A Tower of Babel
May 21, 2015 1 Comment
A recent piece in CIO Magazine laments the growing communication chasms between Information Technology professionals and their non-technical counterparts. The article can be read at the following link… CIO Magazine article
It is a very prescient piece of writing that should be read by every technical professional. The article itself does not detail the history of what led up to this situation, but instead provides an insight into the consequences of a long history of terrible mismanagement in which many technical innovations were produced but poorly implemented.
What the article does stipulate is the increasing tensions and failures between Information Technology (IT) and non-IT personnel in US corporations to align themselves properly for the best interests of the goals involved in such organizations.
This situation did not occur overnight and it is certainly not the complete fault of the younger millennial generation now taking the reins in a good part of corporate software development (and a bit of the blame as well). Their misguided enthusiasm for the new products and technologies is certainly a factor but even here guidance or lack of it, is a distinct issue resulting from poor leadership.
There is certainly a division of thought between IT and non-IT personnel, which seriously affects at how both parties communicate with each other. However, this lack of understanding resides more in the non-IT arena, since it is in this arena that requires a greater understanding of Information Technology. The IT profession has always been an area of contention and suspicion among those who do not work in the field. As a result, it is easy for consumers of technology, especially those in business to commoditize it into something they can understand. Unfortunately, this has only widened the issues of communication over the years.
Information Technology is a field littered with its own slang and terminologies in addition to a set of thought processes that are alien to those outside of it. It is after all a technical profession imbued with both a science and an art to its practice as any creative, technical profession would be. However, instead of trying to understand this difference at a sophisticated level of intellectuality and acceptance, business leaders and managers, along with much of IT technical management, have attempted to mold the profession into something that a business person could understand without any credence given to the software development profession’s inherent characteristics and differences. The result is in essence a catastrophic crisis between the two as the CIO article details.
During the mainframe era of computing, IT was known as MIS or Management Information Sciences. When it came to all things computing, MIS ruled with an iron fist since few outside of it understood the ramifications of the decisions made against it. “Big Iron” as the mainframes were called, was something completely alien to the business environments implementing them at the time. This is not to say that MIS did not take its role too far. Its most egregious mistake was that it made no effort as a professional community to train non-technical business personnel in understanding it in a way in which they could appreciate the complexities of such a profession and the costs to business of mistakes made with such capabilities.
With the advent of the microcomputer technologies in business, this was about to change along with the rising business interests in globalization as a result of the new capabilities of the Internet. All these areas of change and innovation would converge on the IT profession with a ferocity that would change the landscape of business.

☆ ☆ ☆

Exercise requirements:
[1] Return the passage from the essay on IT communication word for word, starting at "Information Technology is" and ending at "CIO article details.".
[2] Resume the essay on IT communication from its final sentence and carry its argument forward.
The listing that follows was taken from another source and has no connection to the essay on IT communication.

Provided material:
☆ ☆ ☆

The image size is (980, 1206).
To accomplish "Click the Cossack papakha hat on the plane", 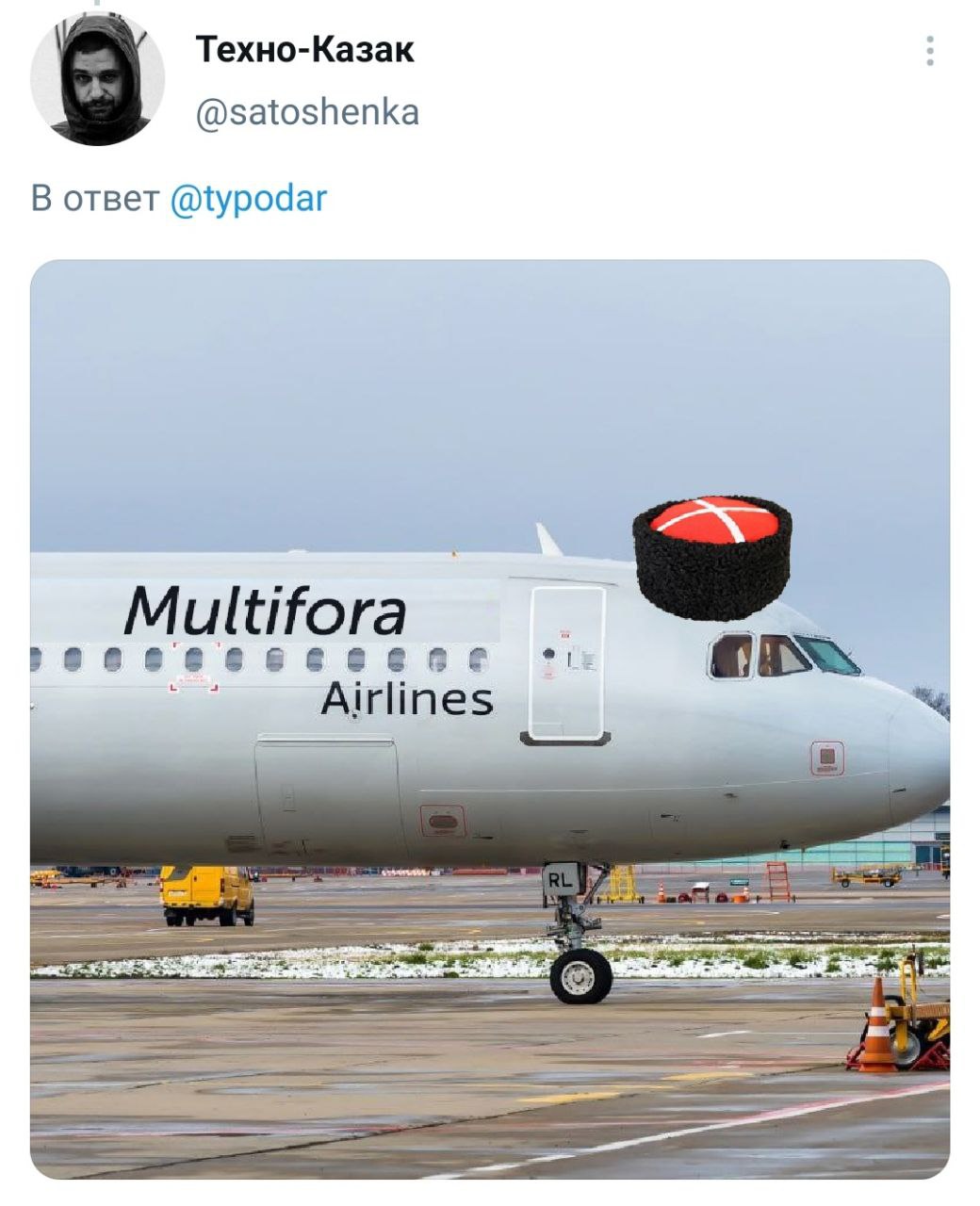I will (x=711, y=557).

☆ ☆ ☆

Exercise answers:
[1]
Information Technology is a field littered with its own slang and terminologies in addition to a set of thought processes that are alien to those outside of it. It is after all a technical profession imbued with both a science and an art to its practice as any creative, technical profession would be. However, instead of trying to understand this difference at a sophisticated level of intellectuality and acceptance, business leaders and managers, along with much of IT technical management, have attempted to mold the profession into something that a business person could understand without any credence given to the software development profession’s inherent characteristics and differences. The result is in essence a catastrophic crisis between the two as the CIO article details.

[2]
Microcomputer technologies were seen as finally giving businesses the flexibility they never had with the mainframes and once environments for the new software development efforts become the norm in the 1990s, business personnel were finally take advantage of this newly found flexibility.
Along with the rise of these new technologies, the software development environments had to keep pace and one elemental innovation was defined as a new style for programming, “Rapid Application Development (RAD)”, which detailed concepts that would allow new applications to be developed far more quickly than that which had been done against the mainframes. It was a natural evolution in that these more nimble technologies made development in general far easier to pursue on a creative level as well as a qualitative one.
Unfortunately, RAD was also seen as a way to foster development on a competitive basis between businesses. As it was far more flexible, this very characteristic gave it the ability to be radically misused and managed as old software development paradigms were slowly coming to be seen as unnecessary, antiquated, and inefficient. No one really thought about the development process itself and the fact that it really didn’t matter for what type of machine it was being done against; standardized practices were still required for quality, which in of itself was a prime factor at keeping costs manageable.
Without such consideration both business and technical managers rushed into the development of projects at scales not possible in the mainframe days. This lack of consideration towards practical software development standards allowed management to develop unrealistic perceptions of the use of these new technological innovations. Newer and smoother development processes against quality engineering processes were simply not enough to satiate the appetite for fast application development.
As the economic forces of globalization took in the US business world with the advent of the modern Internet, business leaders began to adopt corporate doctrines that would transform their business organizations. Much was written and documented about such transformative changes in the work environments of US corporations but little was done to rectify it outside lip-service to certain legal amenities. Business would simply become a brutal form of economic warfare that would tear down the original infrastructures of the former MIS environments as too costly in order to transform such environments into soulless, competitive entities.
This process saw the dissolution of these formalized MIS structures that had been successfully built within the mainframe era. Subsequently the IT profession saw the removal of business analysts, systems analysts, architects, designers, database administrators, project leaders, and so on down the line in the IT hierarchy, leaving only the absolute minimum personnel necessary.
While this devolutionary process was ongoing, management developed an entirely unfounded concept that a single developer would be able perform requirements and system analysis, functional specification development, implementation, and deliverable while also adding the further expectation that such a professional would accrue the necessary business knowledge for the applications he or she was developing.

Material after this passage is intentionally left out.